WORK INSTRUCTIONS:
Only one number is wanted: the count of lines in the records below that hold the word "input".

*** DATA FOR THIS EXERCISE Section Begins ***

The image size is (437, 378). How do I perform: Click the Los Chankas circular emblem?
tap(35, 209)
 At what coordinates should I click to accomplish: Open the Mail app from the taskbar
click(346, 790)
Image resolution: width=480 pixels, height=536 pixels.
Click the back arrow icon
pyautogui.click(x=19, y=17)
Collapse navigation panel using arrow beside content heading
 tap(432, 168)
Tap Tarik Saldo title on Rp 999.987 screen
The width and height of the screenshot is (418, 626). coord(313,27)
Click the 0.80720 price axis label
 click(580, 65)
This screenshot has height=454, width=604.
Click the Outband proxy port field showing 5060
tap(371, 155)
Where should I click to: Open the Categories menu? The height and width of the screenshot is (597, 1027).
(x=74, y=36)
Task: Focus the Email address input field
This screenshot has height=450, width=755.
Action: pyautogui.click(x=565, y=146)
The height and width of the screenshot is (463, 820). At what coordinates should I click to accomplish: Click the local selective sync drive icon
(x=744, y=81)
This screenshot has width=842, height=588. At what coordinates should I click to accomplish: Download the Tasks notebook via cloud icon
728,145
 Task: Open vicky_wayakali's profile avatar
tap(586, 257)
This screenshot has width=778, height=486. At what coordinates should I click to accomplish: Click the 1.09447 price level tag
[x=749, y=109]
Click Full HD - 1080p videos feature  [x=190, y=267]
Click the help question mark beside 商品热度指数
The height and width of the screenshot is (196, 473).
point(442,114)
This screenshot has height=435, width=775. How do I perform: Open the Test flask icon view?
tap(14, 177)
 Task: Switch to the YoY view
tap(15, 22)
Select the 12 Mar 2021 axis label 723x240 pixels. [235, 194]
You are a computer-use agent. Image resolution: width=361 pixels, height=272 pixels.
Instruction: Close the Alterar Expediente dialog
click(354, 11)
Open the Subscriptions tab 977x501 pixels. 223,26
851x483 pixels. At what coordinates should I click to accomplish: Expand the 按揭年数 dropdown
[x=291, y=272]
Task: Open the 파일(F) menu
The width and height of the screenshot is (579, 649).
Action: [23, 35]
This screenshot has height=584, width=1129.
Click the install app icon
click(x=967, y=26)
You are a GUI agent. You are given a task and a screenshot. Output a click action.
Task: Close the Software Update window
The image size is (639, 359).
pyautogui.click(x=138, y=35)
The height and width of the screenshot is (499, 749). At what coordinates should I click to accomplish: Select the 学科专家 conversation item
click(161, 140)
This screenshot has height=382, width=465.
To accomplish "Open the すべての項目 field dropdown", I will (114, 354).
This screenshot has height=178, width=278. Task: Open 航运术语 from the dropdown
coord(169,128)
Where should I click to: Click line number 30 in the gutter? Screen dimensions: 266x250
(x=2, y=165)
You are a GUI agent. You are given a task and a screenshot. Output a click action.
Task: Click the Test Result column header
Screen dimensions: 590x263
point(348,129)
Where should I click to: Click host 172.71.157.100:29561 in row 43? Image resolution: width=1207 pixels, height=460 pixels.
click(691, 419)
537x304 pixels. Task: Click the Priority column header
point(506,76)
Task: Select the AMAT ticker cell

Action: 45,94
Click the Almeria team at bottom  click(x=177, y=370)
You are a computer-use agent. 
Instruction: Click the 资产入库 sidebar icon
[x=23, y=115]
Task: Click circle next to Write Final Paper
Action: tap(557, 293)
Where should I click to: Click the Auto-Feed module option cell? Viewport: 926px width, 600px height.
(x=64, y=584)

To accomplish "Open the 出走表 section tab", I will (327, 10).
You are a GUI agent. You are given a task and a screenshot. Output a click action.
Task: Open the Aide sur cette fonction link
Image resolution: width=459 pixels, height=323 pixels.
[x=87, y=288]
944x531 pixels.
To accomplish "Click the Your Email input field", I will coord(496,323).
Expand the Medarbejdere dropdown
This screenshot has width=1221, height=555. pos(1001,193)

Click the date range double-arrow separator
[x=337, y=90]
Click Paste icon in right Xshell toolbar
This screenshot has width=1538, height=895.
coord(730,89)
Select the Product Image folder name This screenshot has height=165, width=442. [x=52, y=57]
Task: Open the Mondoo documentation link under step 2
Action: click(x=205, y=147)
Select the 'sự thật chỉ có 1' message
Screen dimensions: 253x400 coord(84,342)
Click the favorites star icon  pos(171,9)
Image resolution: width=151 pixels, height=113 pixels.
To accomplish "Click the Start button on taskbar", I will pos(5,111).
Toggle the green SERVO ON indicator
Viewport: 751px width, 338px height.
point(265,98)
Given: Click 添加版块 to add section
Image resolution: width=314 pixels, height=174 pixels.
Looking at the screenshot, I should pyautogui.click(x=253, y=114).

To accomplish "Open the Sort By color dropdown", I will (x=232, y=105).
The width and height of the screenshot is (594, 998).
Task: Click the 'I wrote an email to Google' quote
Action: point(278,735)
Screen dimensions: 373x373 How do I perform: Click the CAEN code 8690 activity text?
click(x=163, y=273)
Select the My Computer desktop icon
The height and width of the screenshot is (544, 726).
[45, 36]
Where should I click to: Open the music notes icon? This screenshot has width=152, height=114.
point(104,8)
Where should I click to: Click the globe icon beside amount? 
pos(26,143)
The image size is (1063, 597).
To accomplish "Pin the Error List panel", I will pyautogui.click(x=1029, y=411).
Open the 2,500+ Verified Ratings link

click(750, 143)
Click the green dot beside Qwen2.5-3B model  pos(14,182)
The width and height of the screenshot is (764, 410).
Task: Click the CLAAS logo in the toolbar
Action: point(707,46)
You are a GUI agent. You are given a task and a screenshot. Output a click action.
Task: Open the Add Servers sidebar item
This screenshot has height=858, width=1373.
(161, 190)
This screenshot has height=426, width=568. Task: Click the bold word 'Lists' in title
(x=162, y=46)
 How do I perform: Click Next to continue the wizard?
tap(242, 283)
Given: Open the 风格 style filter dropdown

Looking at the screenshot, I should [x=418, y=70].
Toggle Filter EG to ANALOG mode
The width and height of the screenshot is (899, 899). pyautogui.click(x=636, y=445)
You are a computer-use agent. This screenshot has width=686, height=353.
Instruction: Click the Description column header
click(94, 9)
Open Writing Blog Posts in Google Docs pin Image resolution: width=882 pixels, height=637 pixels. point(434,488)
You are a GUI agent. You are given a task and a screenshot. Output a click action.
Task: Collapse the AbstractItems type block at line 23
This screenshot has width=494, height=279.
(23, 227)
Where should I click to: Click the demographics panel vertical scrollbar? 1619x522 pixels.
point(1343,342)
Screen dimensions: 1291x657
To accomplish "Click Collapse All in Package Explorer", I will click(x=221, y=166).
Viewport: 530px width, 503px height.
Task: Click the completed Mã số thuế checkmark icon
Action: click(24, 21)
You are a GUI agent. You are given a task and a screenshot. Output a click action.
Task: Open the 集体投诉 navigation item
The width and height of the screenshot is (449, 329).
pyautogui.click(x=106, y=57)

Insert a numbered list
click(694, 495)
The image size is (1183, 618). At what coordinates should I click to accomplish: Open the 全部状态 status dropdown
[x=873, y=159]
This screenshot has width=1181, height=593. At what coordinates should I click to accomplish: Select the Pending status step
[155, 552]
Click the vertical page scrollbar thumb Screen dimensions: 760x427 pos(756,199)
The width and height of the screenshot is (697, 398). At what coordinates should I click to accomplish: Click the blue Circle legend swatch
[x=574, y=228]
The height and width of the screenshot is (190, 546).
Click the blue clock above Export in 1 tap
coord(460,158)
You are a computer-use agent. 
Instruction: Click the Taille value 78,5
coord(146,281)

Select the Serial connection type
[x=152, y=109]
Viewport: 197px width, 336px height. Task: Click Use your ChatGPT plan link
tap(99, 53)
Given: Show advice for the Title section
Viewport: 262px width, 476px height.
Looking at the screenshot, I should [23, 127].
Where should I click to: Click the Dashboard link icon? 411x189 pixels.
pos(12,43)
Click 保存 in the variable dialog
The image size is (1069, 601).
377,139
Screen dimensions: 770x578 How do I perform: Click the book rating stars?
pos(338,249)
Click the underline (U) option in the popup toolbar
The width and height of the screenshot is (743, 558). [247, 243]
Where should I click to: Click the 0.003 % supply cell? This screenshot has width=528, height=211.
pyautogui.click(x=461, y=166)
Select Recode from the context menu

*** DATA FOR THIS EXERCISE Section Ends ***

EXERCISE SOLUTION:
2